Saturday, 30 November 2013

the dragon king

Ao Guang, the dragon king of the east sea, is one of the most enduring figures in Chinese mythology. He is the most powerful of the four dragon kings, each of whom rules one of the four seas. He is a bitter, brooding character who resents what he perceives to be his lowly position in the hierarchy. He controls the waves and tides in his domain and can summon up a tempest at will from his palace on the seabed, where he lives with his eight sons.

He plays a minor role in Journey to the West, in which he is visited by Sun Wukong, the self-proclaimed Great Sage and Equal of Heaven, otherwise known as the Monkey King. Monkey visits Ao Guang because he needs a weapon, and he has been advised that the dragon king can help him. Ao Guang is not impressed and instructs one of his soldiers to bring Monkey a spear. It is Monkey’s turn to be unimpressed, as he contemptuously discards the proffered weapon, saying that he needs something heavier.

“Bring him the 3,600-jin halberd,” orders Ao Guang [a jin is approximately equal to 500 grams].

“Too light!” exclaims Monkey, as he tosses the halberd into the air.

“Bring him the 7,200-jin pike,” Ao Guang instructs his soldiers.

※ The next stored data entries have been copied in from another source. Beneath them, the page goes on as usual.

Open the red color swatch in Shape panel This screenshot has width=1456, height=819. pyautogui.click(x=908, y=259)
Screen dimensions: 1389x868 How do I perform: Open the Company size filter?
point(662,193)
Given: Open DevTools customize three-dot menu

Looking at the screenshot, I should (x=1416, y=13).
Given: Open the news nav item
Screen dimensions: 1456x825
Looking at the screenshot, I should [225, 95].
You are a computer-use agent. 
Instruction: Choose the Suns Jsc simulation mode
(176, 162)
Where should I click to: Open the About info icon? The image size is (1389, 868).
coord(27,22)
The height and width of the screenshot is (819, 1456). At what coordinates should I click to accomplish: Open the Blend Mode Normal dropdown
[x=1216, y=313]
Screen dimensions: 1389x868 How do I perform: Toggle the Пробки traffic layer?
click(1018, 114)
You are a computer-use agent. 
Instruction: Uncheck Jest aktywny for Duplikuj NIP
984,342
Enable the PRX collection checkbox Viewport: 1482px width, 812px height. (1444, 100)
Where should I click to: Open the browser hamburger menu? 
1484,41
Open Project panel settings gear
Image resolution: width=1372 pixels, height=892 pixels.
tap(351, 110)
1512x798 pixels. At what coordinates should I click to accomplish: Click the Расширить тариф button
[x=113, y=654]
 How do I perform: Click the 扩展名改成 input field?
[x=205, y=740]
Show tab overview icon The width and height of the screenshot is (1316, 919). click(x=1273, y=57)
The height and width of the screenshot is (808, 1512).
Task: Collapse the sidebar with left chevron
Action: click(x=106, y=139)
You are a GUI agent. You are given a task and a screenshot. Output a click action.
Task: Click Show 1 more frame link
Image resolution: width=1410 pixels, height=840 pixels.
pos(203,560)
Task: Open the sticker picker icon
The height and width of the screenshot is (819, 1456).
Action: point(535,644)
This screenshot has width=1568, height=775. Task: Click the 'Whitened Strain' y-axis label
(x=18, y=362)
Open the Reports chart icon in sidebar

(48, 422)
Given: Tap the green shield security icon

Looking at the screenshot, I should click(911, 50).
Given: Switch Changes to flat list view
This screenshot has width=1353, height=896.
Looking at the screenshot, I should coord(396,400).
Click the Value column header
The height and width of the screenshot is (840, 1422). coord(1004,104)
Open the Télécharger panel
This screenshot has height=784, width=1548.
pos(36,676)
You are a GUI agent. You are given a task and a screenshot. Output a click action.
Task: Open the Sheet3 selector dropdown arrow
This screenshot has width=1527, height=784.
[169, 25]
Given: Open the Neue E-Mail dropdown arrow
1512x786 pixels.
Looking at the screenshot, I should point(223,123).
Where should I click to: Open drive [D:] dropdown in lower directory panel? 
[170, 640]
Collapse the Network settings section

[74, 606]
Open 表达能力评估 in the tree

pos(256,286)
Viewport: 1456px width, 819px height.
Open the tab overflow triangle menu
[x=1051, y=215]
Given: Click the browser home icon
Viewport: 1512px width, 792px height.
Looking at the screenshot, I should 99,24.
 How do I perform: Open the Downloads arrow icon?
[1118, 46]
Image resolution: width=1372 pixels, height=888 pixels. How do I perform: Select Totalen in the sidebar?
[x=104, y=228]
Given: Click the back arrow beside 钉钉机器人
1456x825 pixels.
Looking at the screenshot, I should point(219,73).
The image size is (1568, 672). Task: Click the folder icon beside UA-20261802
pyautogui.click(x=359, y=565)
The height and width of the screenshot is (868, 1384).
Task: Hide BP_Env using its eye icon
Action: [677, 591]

The pike requires an entire platoon of soldiers to carry it, but Monkey is able to use it to perform an astounding demonstration of his martial prowess. However, he still thinks the weapon is too light.

“Then I can’t help you,” says the dragon king.

However, Ao Guang’s chief adviser has a bright idea. Why not offer Monkey the needle that stabilizes the sea? This weighs 36,000 jin, and Ao Guang offers this to Monkey, if he can lift it. He clearly believes that this will be impossible, but Monkey discovers that the needle can be instructed to reduce in size and, presumably, weight. He insists that Ao Guang honour his promise.

Following the loss of such a treasure, Ao Guang petitions the Jade Emperor, the ruler of Heaven, for redress, after which he bows out of the story. Other Chinese myths recount Ao Guang’s humiliation in battles with Prince Nezha, son of Li, the Pagoda King, but I’ve mentioned Ao Guang here mainly to introduce this wonderful ceramic panel in a recently restored temple in Ho Sheung Heung (the ‘village above the river’).

There are no captions or other information, so my identification of its central figure as Ao Guang may not be correct, but there are eight other dragons in the picture. Note the stylized waves and clouds. I do not know the identity of the mounted figure in the top centre of the picture, although it is unlikely to be Prince Nezha, who is usually portrayed as a child.


  1. Good stuff! Maybe you can research significance of 9 dragons. See you on 11th

    1. I don’t think nine dragons is significant Peter, although the fact that Ao Guang has eight sons obviously is.